*Consignes*.
• 1. Répondez à ces questions sur le texte consacré aux écoles des Églises réformées :
(a) Dans quelle ville et en quelle année les pasteurs ont-ils juré de rester fidèles à la Discipline ?
(b) Combien d'Églises un colloque regroupe-t-il ?
(c) Lors de quel synode national et en quelle année les Églises réformées se sont-elles imposé d'établir des écoles ?
• 2. Recopiez sans rien changer, dans les enregistrements, tout ce qui va de la ligne contenant « Click the Weiter > button » jusqu'à la fin des enregistrements, ces deux bornes comprises. Omettez les images dans votre réponse.

*Texte à lire*.
☆ ☆ ☆ ☆
Nous avons déjà présenté le concept de cette série dans un précédent article : vulgariser le contenu des lois canoniques des Églises Réformées huguenotes, que l’on appelle la Discipline. En effet, à Privas en 1612, les pasteurs des Églises réformées de France ont juré de vivre et mourir fidèles non seulement à la confession de foi, mais aussi à ces lois. Outre l’intérêt historique, elles sont aussi un exemple de comment on peut bâtir une Église de dimension nationale fidèle à l’Évangile, et témoignent de la doctrine de l’Église réformée. Cette semaine, nous abordons les lois autour des écoles, dont l’organisation était la tâche des Églises, et non de l’État jusqu’au XIXe siècle.
Rappel: les consistoires sont les conseils d’anciens des assemblées locales. Les colloques sont des assemblées de consistoires, qui regroupent les Églises d’une agglomération, comme Grenoble par exemple : entre trois et une douzaine d’Églises. Au-dessus de cela, il y a les synodes provinciaux qui sont les assemblées à l’échelle d’une région, comme Auvergne-Rhône-Alpes, et enfin, les synodes nationaux qui sont l’échelon suprême.
Etablissement et financement des écoles
Lors du synode national de Sainte Foy en 1578, les Églises Réformées se donnent pour loi que les Églises doivent établir des écoles, car l’école est la pépinière de l’Église. Reste alors à les organiser, et surtout trouver leurs moyens de financement. Les écoles réformées du XVIIe siècle sont une histoire d’improvisation, essai et adaptation qui fait que les règles varient beaucoup selon l’époque et le retour d’expérience. Dans cet article je serais obligé de parler en termes généraux, un peu comme si les écoles réformées avaient toujours fonctionné d’une certaine façon, mais il faut bien avoir conscience qu’en réalité, lorsque la révocation de l’Édit de Nantes est venue, le système éducatif protestant était toujours un chantier en cours.
☆ ☆ ☆ ☆
*Enregistrements fournis*.
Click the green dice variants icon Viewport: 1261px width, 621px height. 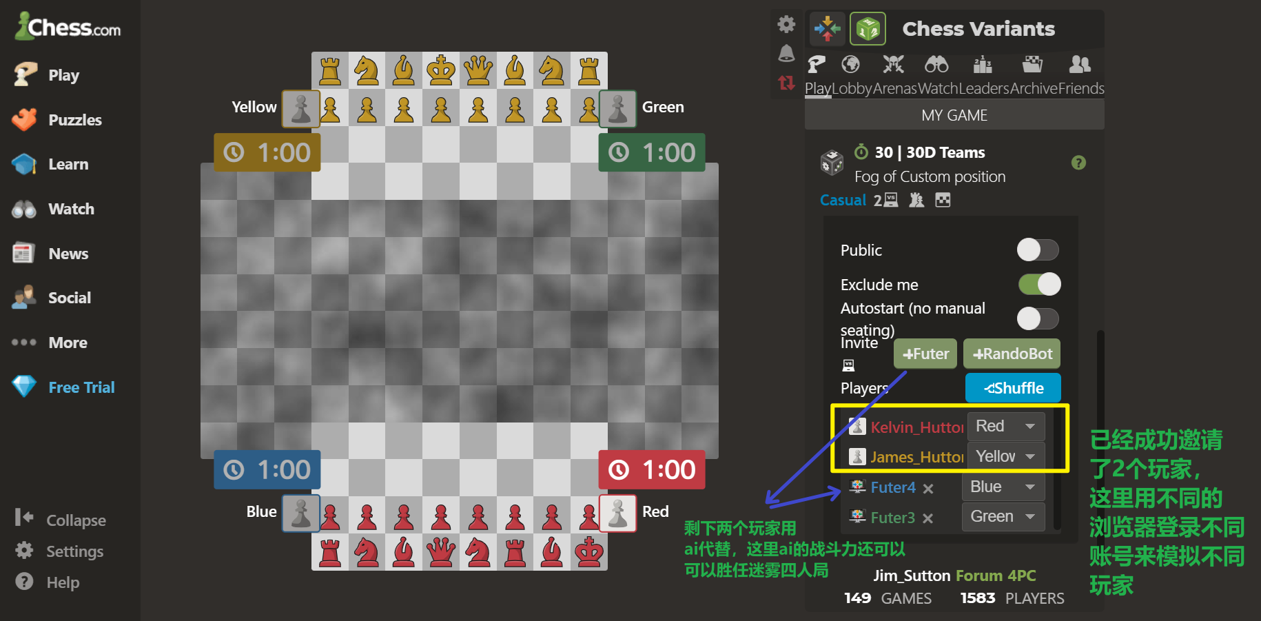point(868,29)
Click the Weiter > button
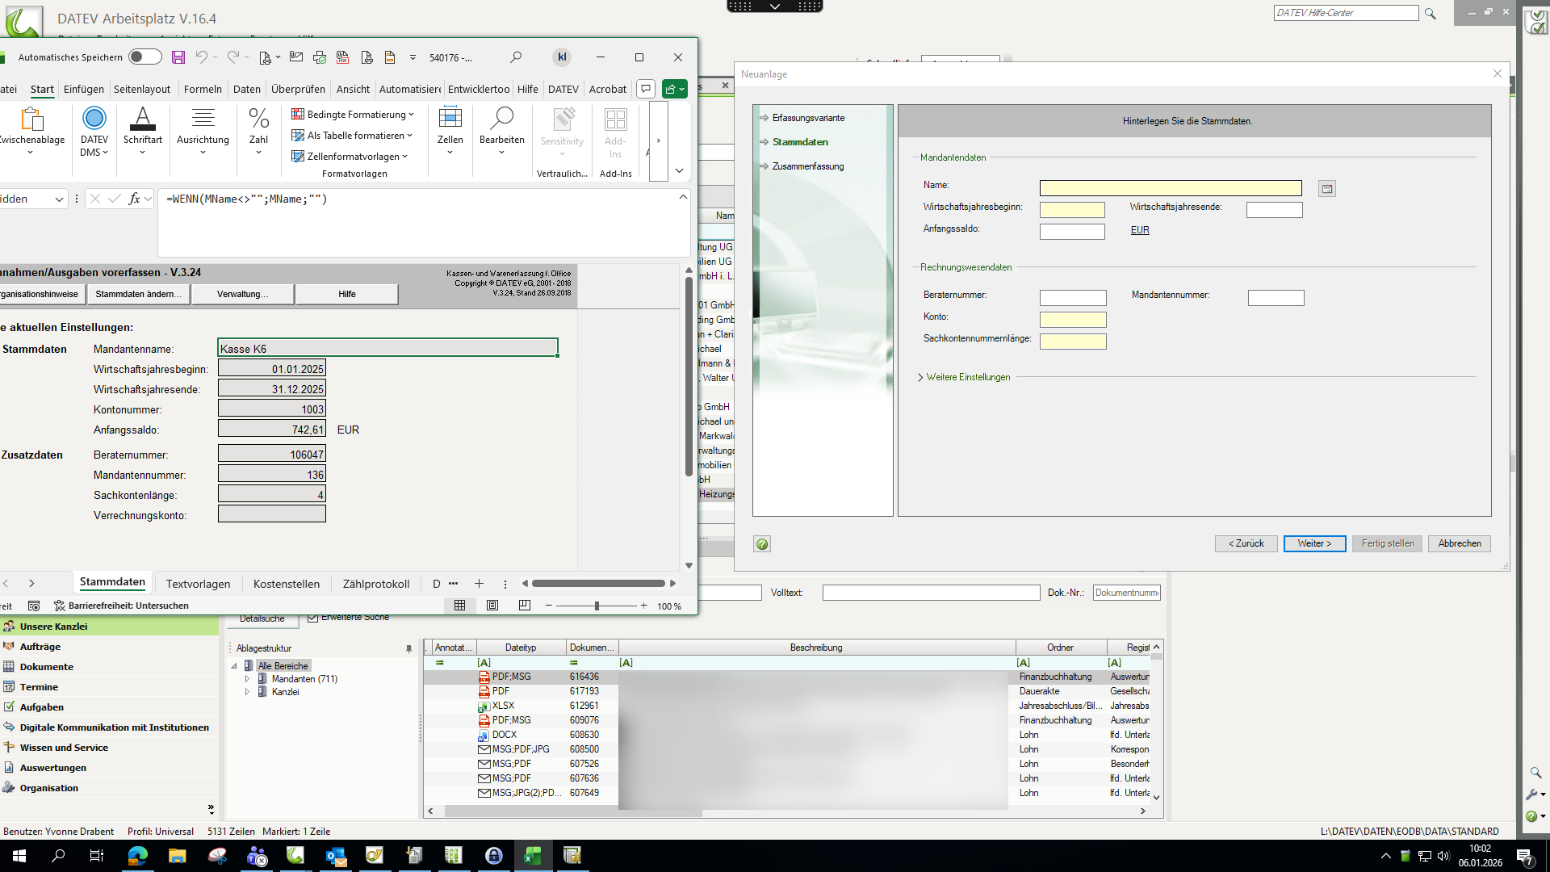Viewport: 1550px width, 872px height. [x=1313, y=544]
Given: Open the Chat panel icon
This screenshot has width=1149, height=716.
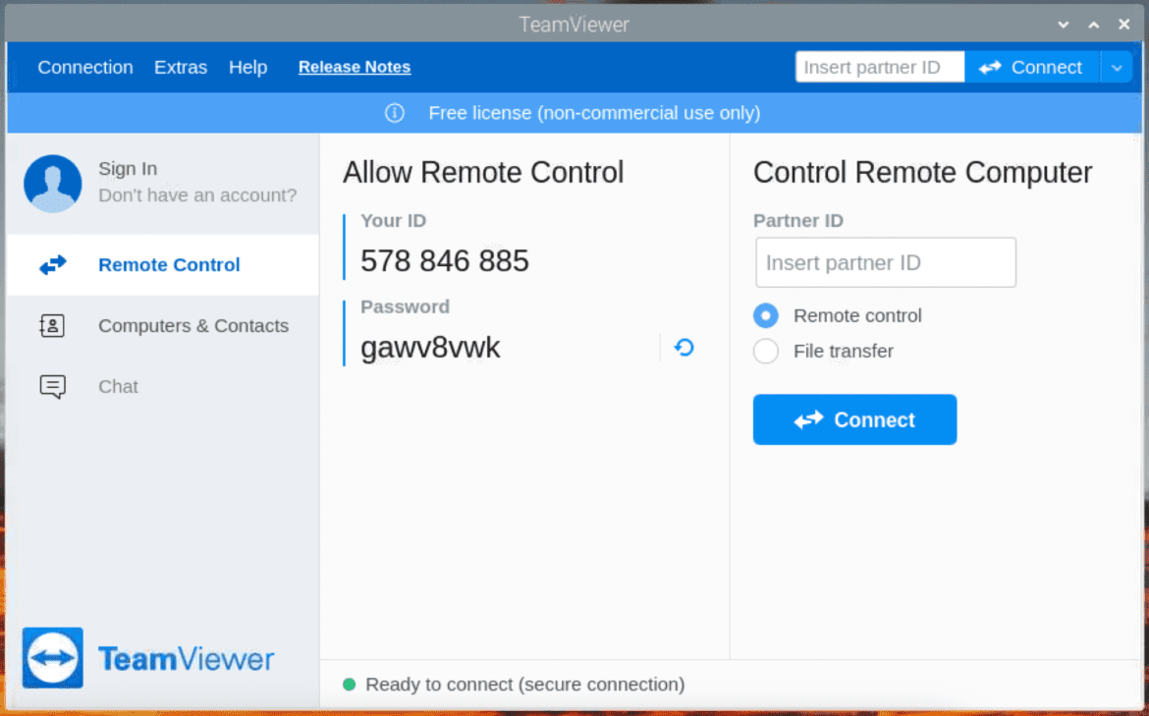Looking at the screenshot, I should [x=53, y=386].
☆ ☆ ☆ ☆
*Corrigés*.
• 1.
(a) À Privas, en 1612.
(b) Entre trois et une douzaine d'Églises.
(c) Lors du synode national de Sainte Foy, en 1578.

• 2.
Click the Weiter > button
Viewport: 1550px width, 872px height. [x=1313, y=544]
Given: Open the Chat panel icon
This screenshot has width=1149, height=716.
Looking at the screenshot, I should [x=53, y=386].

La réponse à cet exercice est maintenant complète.